Aim of the exercise:
The response should be exactly the number of lines in the material below that contain the word "checkbox".

Task data:
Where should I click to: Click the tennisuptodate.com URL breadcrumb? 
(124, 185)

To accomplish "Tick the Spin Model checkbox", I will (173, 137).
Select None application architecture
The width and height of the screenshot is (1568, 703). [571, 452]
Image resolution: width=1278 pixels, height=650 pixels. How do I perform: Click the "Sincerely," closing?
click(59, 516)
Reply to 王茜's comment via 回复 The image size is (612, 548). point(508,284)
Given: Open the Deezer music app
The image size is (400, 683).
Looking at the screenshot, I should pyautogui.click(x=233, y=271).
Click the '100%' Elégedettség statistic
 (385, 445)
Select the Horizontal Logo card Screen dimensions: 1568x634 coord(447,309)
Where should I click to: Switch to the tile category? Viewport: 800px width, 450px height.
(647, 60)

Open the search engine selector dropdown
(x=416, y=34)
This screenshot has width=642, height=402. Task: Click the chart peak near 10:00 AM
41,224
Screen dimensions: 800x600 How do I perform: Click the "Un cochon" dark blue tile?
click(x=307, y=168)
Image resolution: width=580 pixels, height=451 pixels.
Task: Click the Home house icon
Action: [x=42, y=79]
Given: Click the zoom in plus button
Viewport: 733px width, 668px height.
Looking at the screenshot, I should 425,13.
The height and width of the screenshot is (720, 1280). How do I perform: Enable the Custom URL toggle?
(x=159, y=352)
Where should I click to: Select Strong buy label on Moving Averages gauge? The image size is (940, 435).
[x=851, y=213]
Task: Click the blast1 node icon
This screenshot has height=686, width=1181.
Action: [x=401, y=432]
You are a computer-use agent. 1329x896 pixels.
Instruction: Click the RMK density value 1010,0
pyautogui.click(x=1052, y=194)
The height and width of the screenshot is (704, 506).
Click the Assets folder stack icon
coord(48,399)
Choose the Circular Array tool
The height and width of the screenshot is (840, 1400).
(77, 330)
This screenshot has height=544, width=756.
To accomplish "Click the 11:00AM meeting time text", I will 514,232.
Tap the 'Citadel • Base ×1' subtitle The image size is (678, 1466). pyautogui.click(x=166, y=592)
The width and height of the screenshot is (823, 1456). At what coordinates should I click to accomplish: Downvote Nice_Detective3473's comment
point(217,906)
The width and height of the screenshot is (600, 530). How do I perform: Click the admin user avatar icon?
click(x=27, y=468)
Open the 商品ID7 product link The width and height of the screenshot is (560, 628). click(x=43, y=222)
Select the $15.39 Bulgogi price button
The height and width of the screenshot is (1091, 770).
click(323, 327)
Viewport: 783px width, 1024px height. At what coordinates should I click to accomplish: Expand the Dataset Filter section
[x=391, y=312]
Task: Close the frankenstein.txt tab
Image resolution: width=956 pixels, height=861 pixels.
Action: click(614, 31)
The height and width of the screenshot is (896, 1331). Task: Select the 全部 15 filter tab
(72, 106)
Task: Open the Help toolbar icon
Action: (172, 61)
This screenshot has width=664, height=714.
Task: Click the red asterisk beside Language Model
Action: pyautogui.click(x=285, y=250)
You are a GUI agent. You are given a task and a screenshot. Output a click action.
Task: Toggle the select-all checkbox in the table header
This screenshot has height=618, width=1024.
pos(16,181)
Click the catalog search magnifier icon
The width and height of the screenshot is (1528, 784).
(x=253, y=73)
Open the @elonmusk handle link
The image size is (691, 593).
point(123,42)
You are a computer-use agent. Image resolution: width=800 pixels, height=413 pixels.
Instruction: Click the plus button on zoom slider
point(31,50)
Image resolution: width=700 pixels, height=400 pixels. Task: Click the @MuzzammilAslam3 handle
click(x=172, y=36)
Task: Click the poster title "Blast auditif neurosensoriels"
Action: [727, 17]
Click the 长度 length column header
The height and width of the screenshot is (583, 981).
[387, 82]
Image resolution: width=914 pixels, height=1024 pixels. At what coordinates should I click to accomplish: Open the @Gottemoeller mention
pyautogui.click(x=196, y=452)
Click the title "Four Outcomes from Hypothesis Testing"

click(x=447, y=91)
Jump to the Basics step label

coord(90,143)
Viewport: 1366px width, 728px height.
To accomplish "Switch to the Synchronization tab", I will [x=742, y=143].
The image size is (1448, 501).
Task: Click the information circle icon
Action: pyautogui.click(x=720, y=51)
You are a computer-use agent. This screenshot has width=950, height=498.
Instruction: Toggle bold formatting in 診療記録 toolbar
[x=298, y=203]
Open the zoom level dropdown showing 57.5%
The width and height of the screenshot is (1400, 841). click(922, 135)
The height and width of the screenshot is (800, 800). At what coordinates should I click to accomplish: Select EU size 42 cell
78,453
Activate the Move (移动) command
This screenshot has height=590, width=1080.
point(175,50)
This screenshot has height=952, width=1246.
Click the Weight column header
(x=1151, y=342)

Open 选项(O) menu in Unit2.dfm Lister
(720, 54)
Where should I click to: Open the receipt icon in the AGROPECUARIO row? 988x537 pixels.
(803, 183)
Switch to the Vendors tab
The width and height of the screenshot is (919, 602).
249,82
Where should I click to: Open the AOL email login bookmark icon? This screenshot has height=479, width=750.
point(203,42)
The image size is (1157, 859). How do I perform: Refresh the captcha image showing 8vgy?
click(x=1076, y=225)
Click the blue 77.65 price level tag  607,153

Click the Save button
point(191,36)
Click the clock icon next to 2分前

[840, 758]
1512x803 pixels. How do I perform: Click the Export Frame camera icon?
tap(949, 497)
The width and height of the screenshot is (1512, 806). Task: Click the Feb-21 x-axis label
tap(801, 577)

Exercise response:
2